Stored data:
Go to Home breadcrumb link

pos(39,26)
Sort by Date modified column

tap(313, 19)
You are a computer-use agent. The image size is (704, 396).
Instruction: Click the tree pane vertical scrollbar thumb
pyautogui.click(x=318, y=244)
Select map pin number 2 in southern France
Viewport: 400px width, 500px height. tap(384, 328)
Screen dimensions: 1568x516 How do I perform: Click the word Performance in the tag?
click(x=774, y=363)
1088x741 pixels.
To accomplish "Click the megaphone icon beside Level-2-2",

...

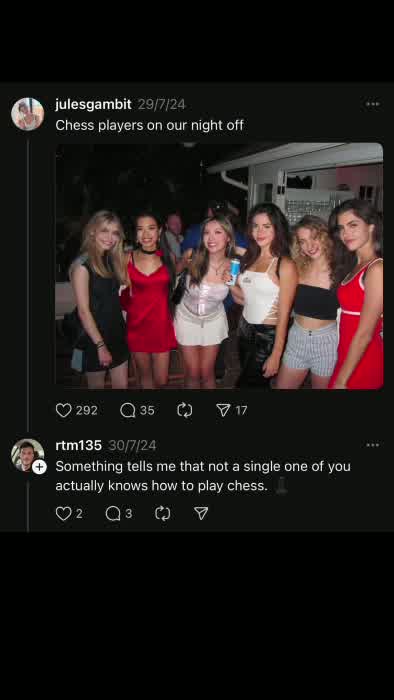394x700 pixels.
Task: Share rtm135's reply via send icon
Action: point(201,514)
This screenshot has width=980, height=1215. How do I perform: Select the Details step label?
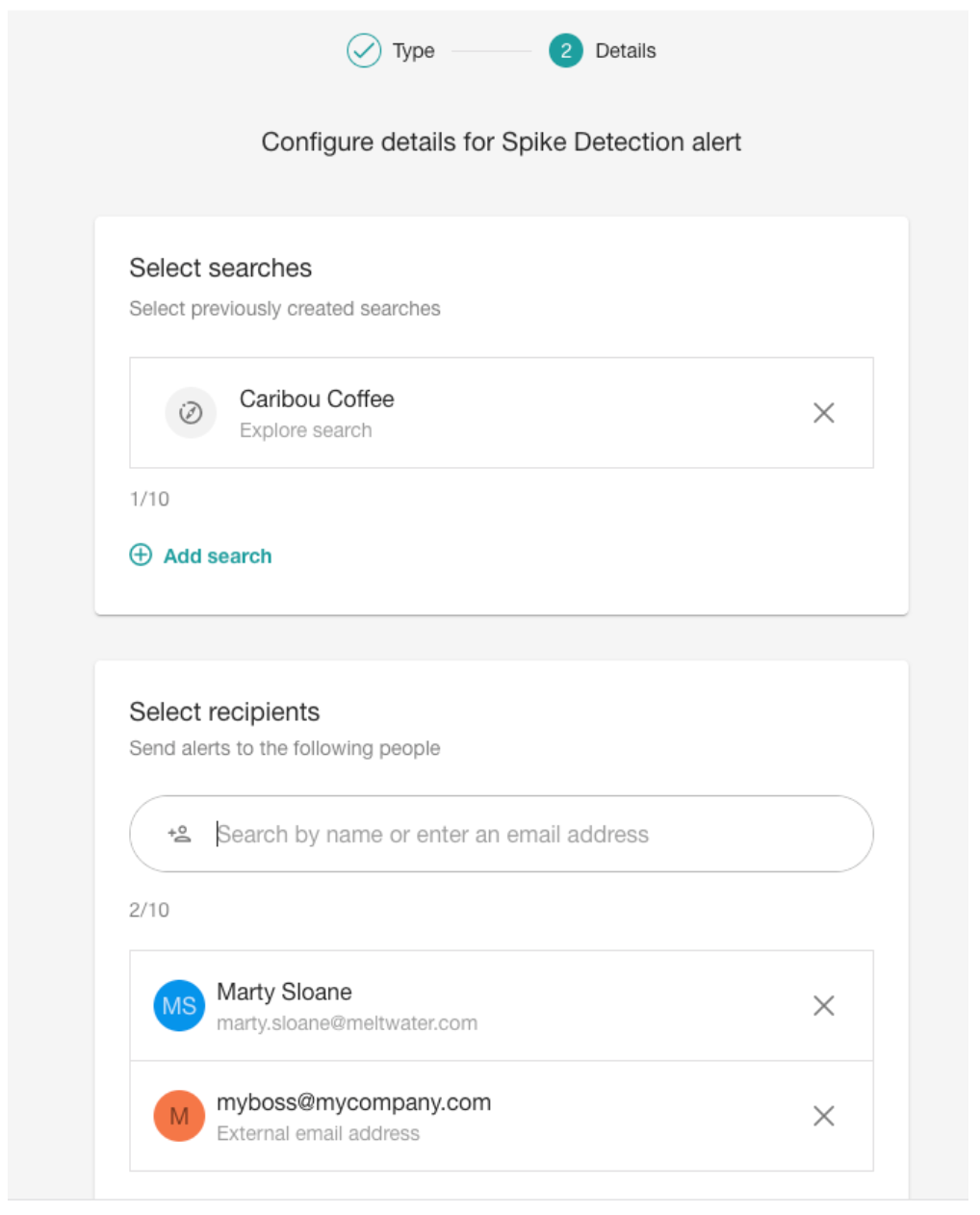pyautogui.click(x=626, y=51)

Problem: One stretch of the lines above is wanted, from the line that contains "You are a computer-use" through the line that contains "the megaphone icon". Output it exactly.

Response area:
You are a computer-use agent. The image size is (704, 396).
Instruction: Click the tree pane vertical scrollbar thumb
pyautogui.click(x=318, y=244)
Select map pin number 2 in southern France
Viewport: 400px width, 500px height. tap(384, 328)
Screen dimensions: 1568x516 How do I perform: Click the word Performance in the tag?
click(x=774, y=363)
1088x741 pixels.
To accomplish "Click the megaphone icon beside Level-2-2",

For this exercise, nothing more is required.